Stuart Preston (1912-2005)
› Por Sergio Di Nucci
“Por su absorción en las diferencias de clase, en las diferencias sociales e intelectuales que responden a variables múltiples, es el Henry James de hoy.” Con estas palabras, James Lees-Milne, el mejor diarista inglés del siglo XX, definía a Stuart Preston, el norteamericano que fue la gloria de la vida literaria en las dos orillas del Canal de la Mancha durante las décadas del ‘40 y del ‘50, y que murió en París en febrero del 2005 a los 89 años. Los diarios tardaron más de un mes en consignar su muerte.
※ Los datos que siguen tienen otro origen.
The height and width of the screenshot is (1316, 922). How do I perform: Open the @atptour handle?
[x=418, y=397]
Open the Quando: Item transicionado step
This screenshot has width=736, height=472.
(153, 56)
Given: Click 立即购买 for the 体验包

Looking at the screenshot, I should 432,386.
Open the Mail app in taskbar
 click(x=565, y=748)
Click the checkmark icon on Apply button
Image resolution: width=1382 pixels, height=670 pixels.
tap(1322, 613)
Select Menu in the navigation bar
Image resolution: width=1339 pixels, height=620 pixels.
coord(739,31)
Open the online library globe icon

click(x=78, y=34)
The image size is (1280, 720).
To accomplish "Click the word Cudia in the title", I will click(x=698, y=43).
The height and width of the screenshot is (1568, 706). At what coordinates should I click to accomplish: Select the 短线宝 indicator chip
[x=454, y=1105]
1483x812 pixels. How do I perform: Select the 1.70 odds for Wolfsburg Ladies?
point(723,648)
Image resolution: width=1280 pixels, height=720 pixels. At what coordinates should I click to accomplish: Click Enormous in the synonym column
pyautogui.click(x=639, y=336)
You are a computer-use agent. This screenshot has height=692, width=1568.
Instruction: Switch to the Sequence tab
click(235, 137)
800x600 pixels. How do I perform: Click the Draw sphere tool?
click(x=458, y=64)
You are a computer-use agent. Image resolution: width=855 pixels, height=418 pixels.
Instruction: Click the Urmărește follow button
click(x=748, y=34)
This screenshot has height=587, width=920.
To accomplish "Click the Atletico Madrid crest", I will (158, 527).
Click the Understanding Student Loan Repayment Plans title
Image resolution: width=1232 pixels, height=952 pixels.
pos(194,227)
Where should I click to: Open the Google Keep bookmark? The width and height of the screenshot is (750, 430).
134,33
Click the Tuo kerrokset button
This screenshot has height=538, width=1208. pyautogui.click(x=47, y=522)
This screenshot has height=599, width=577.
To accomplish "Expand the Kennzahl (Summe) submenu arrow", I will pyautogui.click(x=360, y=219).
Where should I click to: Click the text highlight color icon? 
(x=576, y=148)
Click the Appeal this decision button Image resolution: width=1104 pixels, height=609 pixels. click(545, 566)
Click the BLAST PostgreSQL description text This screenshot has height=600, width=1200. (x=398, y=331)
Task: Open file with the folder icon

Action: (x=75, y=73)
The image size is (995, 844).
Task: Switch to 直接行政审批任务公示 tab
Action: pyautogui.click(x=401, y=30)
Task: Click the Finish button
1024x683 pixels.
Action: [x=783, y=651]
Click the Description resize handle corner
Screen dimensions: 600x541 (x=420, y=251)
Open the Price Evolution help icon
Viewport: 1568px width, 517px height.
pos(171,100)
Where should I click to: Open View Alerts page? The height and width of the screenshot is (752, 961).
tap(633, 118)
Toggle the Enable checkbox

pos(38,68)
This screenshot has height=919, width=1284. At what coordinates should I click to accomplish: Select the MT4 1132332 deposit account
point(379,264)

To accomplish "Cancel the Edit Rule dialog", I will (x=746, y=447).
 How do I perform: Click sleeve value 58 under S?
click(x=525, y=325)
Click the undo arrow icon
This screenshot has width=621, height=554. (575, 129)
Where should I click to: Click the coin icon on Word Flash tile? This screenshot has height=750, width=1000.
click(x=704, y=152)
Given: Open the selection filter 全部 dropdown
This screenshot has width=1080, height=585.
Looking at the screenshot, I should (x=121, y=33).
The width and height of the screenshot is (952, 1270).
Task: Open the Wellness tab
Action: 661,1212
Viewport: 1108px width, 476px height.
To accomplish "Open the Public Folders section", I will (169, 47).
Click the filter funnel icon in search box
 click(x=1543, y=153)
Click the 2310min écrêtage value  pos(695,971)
Bastante rápido si se considera el actual desinterés por la literatura anterior a los ‘60. No sólo anglófilo sino francófilo fue Stuart Preston. Durante dos decenios fue el crítico de arte del New York Times, que lo recordó con un obituario tardío y anodino. El gusto de Preston era por los impresionistas y post-impresionistas, y contribuyó a difundir las ventas de estos maestros junto al inclasificable Fernand Legros. Publicó un libro notable sobre Vuillard en 1971. Su fama comenzó en la Segunda Guerra Mundial, cuando viajó a Gran Bretaña y de ahí a la Francia ocupada, y se encargó de desbaratar el mercado de arte clandestino de los nazis. Ganó después todos los honores del gobierno francés. En Londres y en París lo conocían simplemente como “el Sargento”. Tenía un aire a Gary Cooper, lo fotografiaba Cecil Beaton y, como Neal Cassady para la generación de los beatniks, era el héroe de todas las masturbaciones. Su conocimiento enciclopédico era acaso superior a su atractivo sexual, y una de las causas legítimas de éste. Fue un personaje clave en las novelas de Evelyn Waugh, y en las cartas y los diarios de Anthony Powell (quien también lo travistió en sus novelas), de Nancy Mitford, de Harold Nicolson, de Raymond Mortimer, de Osbert Sitwell, del rey Jorge VI. Sus escritos esperan una recopilación accesible, que le haga justicia. Quizá se pareció más a un protagonista de James que al novelista mismo. Como norteamericano, descubrió al final de su vida hasta qué punto Europa había detestado su inocencia, cuando leyó los diarios y papeles privados de sus amigos ingleses de mediados de siglo, donde abundaban las referencias condescendientes: toda anglofilia encuentra su castigo. A finales de los ‘60 se exilió en Francia, donde, observa con algo de sadismo The Times en su necrológica, “no recibía tantas invitaciones de la alta sociedad como habría deseado”. Conoció, sin embargo, el único amor que le importaba, y que duró hasta su lecho de muerte.